Over all we really enjoyed having our little travelling companion with us, and he is great in the car.


----------



## lebesset (Dec 4, 2011)

forget the breathyliser bit , this crazy law only ever said one , no french person has one as there is no penalty if you don't ; it was just an attempt to make money by a politician

and which route ...depends on what time of year and if you want to enjoy the trip or just get there ....as regards paying tolls france is expensive and spain less so 

if you want to go in cold weather I would suggest making a holiday of it by getting to the Med asap , then cruising down the spanish coast stopping off where you fancy ; best way to do that is boulogne , rouen , N154 to orleans , route national almost to montlucon , motorway to clermont ferrand and then free motorway via the millau viaduct to the Med


----------



## baldilocks (Mar 7, 2010)

Don't forget that, for budget accommodation, Première Classe allow pets

Hotels Premiere Classe | Réservez votre hôtel pas cher dans plus de 350 villes en Europe

and one at Zaragoza in Spain

Hoteles baratos en España


----------



## Mouton (Mar 17, 2013)

The Eastern Europeans were all hanging about the car parks at the rest areas in the motorway service stations, not in there using the services or having coffee, up to no good I'm afraid. We saw them peering in to newly-parked cars and caravans that the owners had just decanted from. It wasn't a great experience, and not just us that noticed this either. The Gendarmerie were moving them on and questioning them etc. We couldn't get out of those places fast enough, a case of in the services and one riding shotgun in the car.


----------



## Mouton (Mar 17, 2013)

Sorry, I meant that we took the Portmouth to Bilbao ferry and have done ever since.


----------



## gus-lopez (Jan 4, 2010)

I 've never seen either on 2 trips be it east europeans or policemen!


----------



## Mouton (Mar 17, 2013)

lol...


----------



## baldilocks (Mar 7, 2010)

We have done 6 trips between UK and Spain driving through France (SWMBO gets seasick) and we have never experienced anything like that.


----------



## ccm47 (Oct 15, 2013)

Last year in holiday season i.e. July and August there were a lot of people around who seemed to be of East European origin but they didn't linger for long. Obviously Paris was the biggest attraction with shanty towns springing up, but heh didn't something similar happen in London too? Police "encouraged" them to move on sharpish.

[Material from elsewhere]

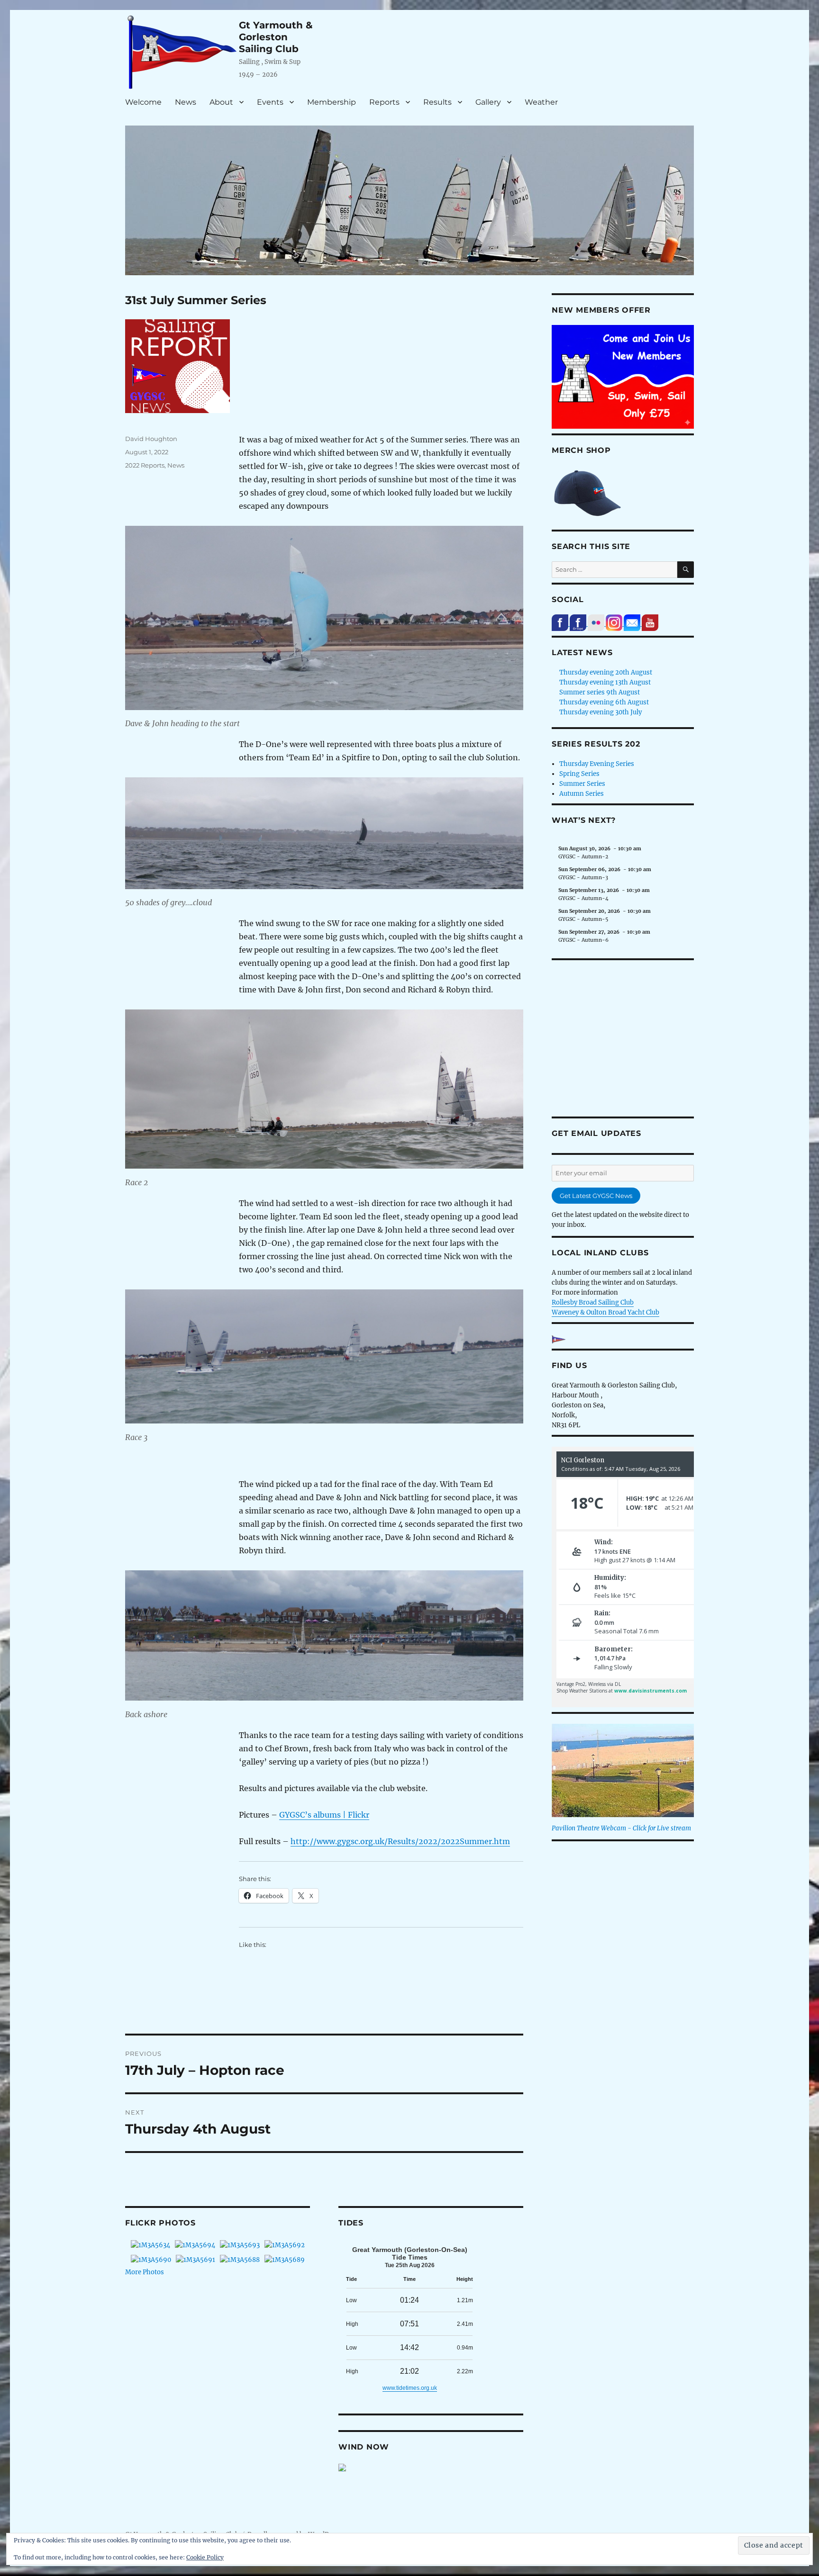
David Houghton (151, 438)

We have done trips down through France to Murcia for 8 years and lost count of the number of times. The dog and horses have even come too. In a way there is no "best" route. We now prefer to use the western routes as the N road from Poitiers is free and rarely suffers from snow, or even congestion, problems. Then instead of going down to Bayonne from Bordeaux swing down to the motorway going to Pau. This avoids the lorry convoys which build up on the other route. Once in Pau we go to Oleron and on to the Tunnel de Somport. It's single carriageway but with passing places. It's lower than some other routes so is clear of snow for longer in the year. There is a new section of free motorway about 15 miles after the Somport tunnel and more is under construction. This route takes you to Zaragoza, Valencia (good services on both sides of the motorway) and then Murcia. (Follow signs for Almeria to avoid the pay motorways). Timewise it may add half an hour to the journey but no more and there's no queuing at the toll booths.
With regard to the dog, we've not found a chain that refuses dogs either in France or Spain. Hoteliers expect people to take them with them and as the floors are tiled there's no lingering odour. The only place a dog isn't allowed is a big commercial centre. The dog, and the horses, only get their passports checked by the ferry companies, and the stables we stop at overnight. Nobody else is routinely interested. 
Service areas: can be a destination in themselves especially French ones as they have far better leg stretch opportunities than in the UK. All have picnic tables, which you can share with others if need be. They may not serve hot food, only sandwiches which you can heat in a provided microwave if you wish. We never leave our vehicle unattended if travelling together in Spain, France or the UK. There are plenty of horror stories out there and if travelling with a dog he needs the standing around time.
Tips for travelling:
If you can, drive through France on a Sunday as lorries aren't allowed on the road. Spain's traffic is also lighter.
Stop for lunch about 13.30 when the French have finished and the tables have become free.
give yourself a long afternoon break. The sun is at it's warmest, in summer, at 17.00 and the days are long, so driving till 9 or 10 is no problem as the glare gets less.
If staying at a French budget hotel you may well not meet a human receptionist till the morning as you will have been given a digital code for car park and room entry. Spanish arrival time is also commonly around 9. 
Don't be afraid to check out the campsites too they often rent out mobile homes by the night and Zaragoza's is right at the top of the A23. Dogs are not allowed inside those mobile homes but can be taken on site and join you on your terrace.


----------



## gus-lopez (Jan 4, 2010)

excellent post ccm47. The only things you left out is that you won't be able to get a drinkable cup of coffee in any of the service areas. Even when you stumble across one with a proper machine they still unfortunately manage to turn it into something undrinkable. 
Additionally , for anyone continuing into the night, just remember that everything shuts at 10-10,30p.m until 7a.m. 
& if you decide to pull off just as the sun sets don't forget that next year Ramadan will be end of June(28th?) until 27th of July & all the souls who haven't eaten/drank all day will be making a bee-line for the service areas !


----------



## ccm47 (Oct 15, 2013)

Coffee at a services? I wish!My OH refuses to let me buy it, saying I'm being ripped off and just have a beer (always available).
Ramadan? In June? My goodness I don't even know which day of the week Christmas will fall on this year, let alone when the festivals will be next year.


----------